Le 06/04/2016 à 07h10

Alors que la guerre civile fait rage en Algérie, sept frères de l'ordre cistercien de la stricte observance sont enlevés dans la nuit du 26 au 27 mars 1996 à Notre-Dame de l'Atlas, sur les hauteurs de Médéa, au sud d'Alger.

Leur mort est annoncée le 23 mai par un communiqué du Groupe islamique armé (GIA).

Deux décennies plus tard, la vérité judiciaire peine à se faire jour, la version officielle du crime islamiste restant contestée par des proches des moines. Mais "une onde spirituelle s'est propagée depuis Tibéhirine", selon dom Thomas Georgeon, moine à l'abbaye Notre-Dame de la Trappe (France).

Le film du réalisateur français Xavier Beauvois "Des hommes et des dieux", sorti en 2010, y a contribué en mettant en lumière le quotidien de la communauté trappiste dans la simplicité de sa vie avec la population algérienne, mais aussi ses doutes. Et finalement son choix de ne pas partir, en ces "années noires" de guerre civile.

"Dans notre société où la fidélité, la persévérance ne sont pas forcément les vertus les plus prônées, il y a là un exemple exceptionnel", estime dom Georgeon, qui défend le dossier de la béatification des 19 "martyrs" catholiques d'Algérie entre 1994 et 1996 - dont les sept de Tibéhirine et Mgr Pierre Claverie, évêque d'Oran.

Un ouvrage collectif, "Tibéhirine l'héritage" sort mercredi pour saisir la richesse de ce message. Le pape François en signe la préface, traçant un chemin pour son Eglise: "A Tibéhirine se vivait le dialogue de la vie avec les musulmans: nous, chrétiens, nous voulons aller à la rencontre de l'autre, quel qu'il soit, pour nouer cette amitié spirituelle et ce dialogue fraternel qui pourront vaincre la violence".

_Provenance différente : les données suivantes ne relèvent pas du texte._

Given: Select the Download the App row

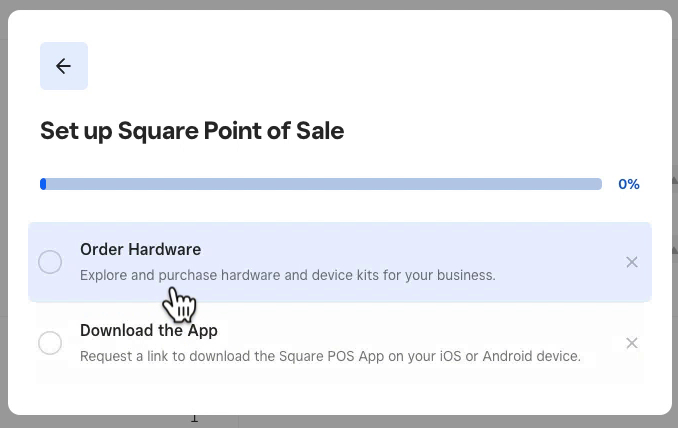Looking at the screenshot, I should click(340, 343).
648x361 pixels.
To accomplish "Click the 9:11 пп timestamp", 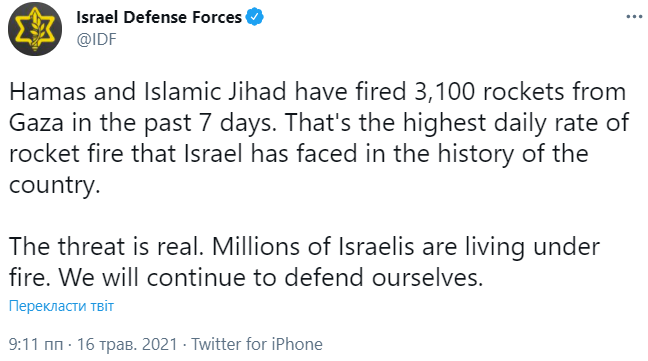I will pos(36,344).
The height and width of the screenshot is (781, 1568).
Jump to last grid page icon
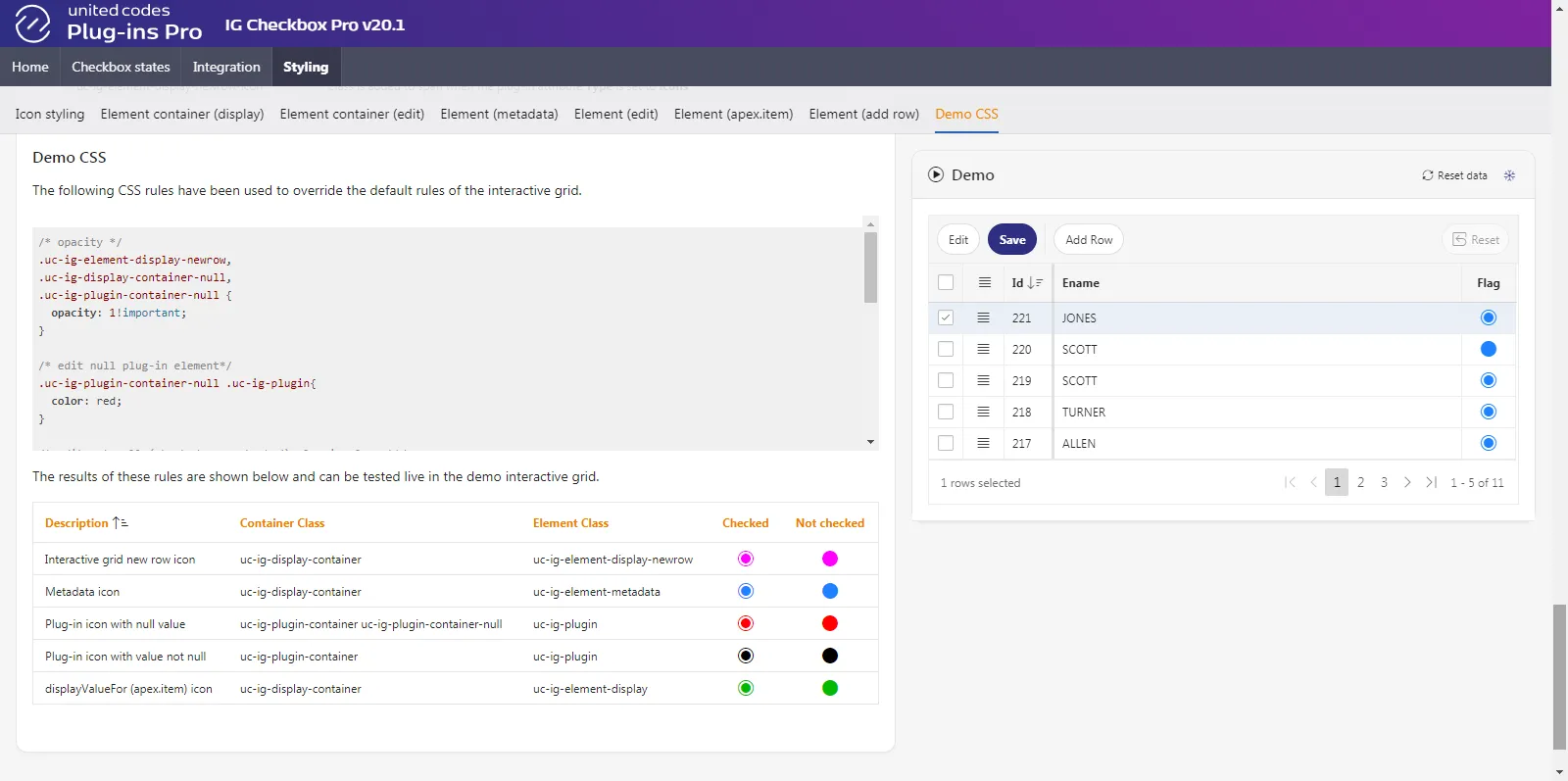(1431, 482)
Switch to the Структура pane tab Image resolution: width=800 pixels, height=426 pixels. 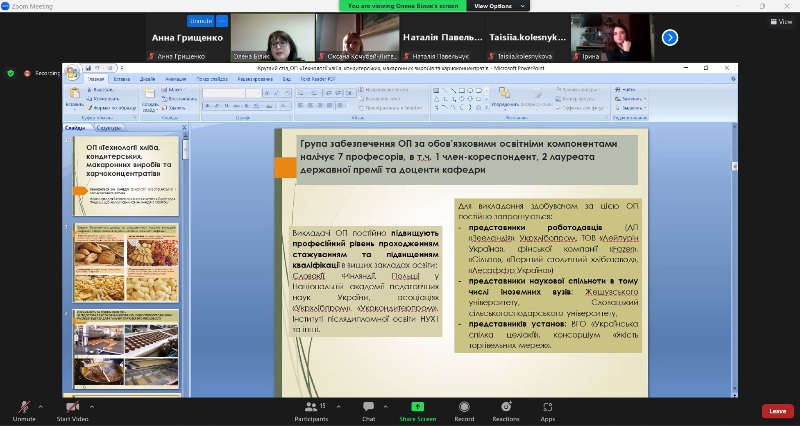click(109, 128)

Christian de Chergé, le prieur assassiné, était devenu ami, alors qu'il était un séminariste enrôlé dans l'armée française durant la guerre d'indépendance algérienne, avec un musulman. Ce "frère bien aimé" aura protégé sa vie avant d'y laisser la sienne.

Selon dom Georgeon, "il a essayé à sa manière, plus mystique que théologique, de mener un dialogue et de conduire ses frères à le vivre également, même si cela n'a pas toujours été facile".

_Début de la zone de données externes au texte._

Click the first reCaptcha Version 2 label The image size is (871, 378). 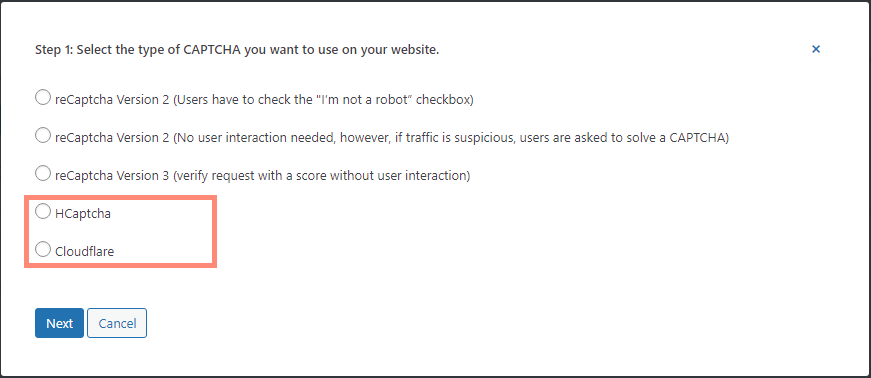point(112,100)
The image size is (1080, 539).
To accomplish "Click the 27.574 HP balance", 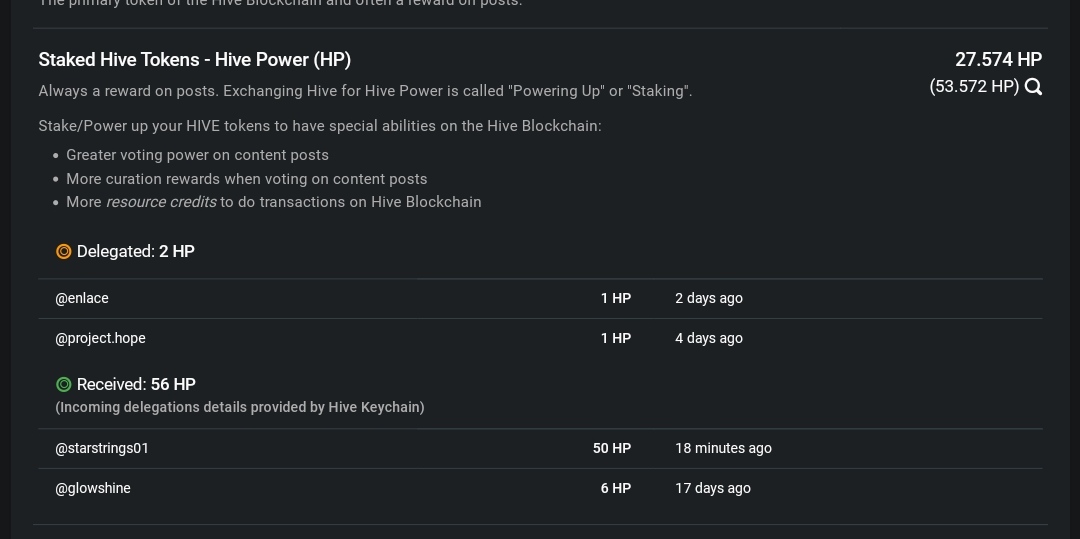I will click(x=998, y=60).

'L'ami de la dernière minute'Le guide spirituel de la confrérie soufie Alawiyya, le cheikh Khaled Bentounès, avait invité ses disciples de Médéa à entrer en contact dès 1979 avec la communauté cistercienne, jetant les bases d'un "ribat al-salam" (lien de paix). Le maître lui-même a plusieurs fois gagné "cette nature, cette montagne où les moines vivaient un peu retirés du monde tout en étant près du monde".

"Autour de la prière, nous étions en quelque sorte les miroirs les uns des autres, réfléchissant ensemble sur des questions spirituelles, sociales", se souvient pour l'AFP le cheikh Bentounès. "Les limites du respect et de la tolérance étaient derrière nous. Nous étions des frères en quête de l'absolu, de Dieu, chacun dans sa propre tradition".

Chez lui, le maître soufi algérien conserve sur un parchemin le testament spirituel (1993-94) de Christian de Chergé. Un texte aux accents prophétiques où le prieur salue dans son futur bourreau "l'ami de la dernière minute, qui n'aura pas su ce (qu'il) faisait".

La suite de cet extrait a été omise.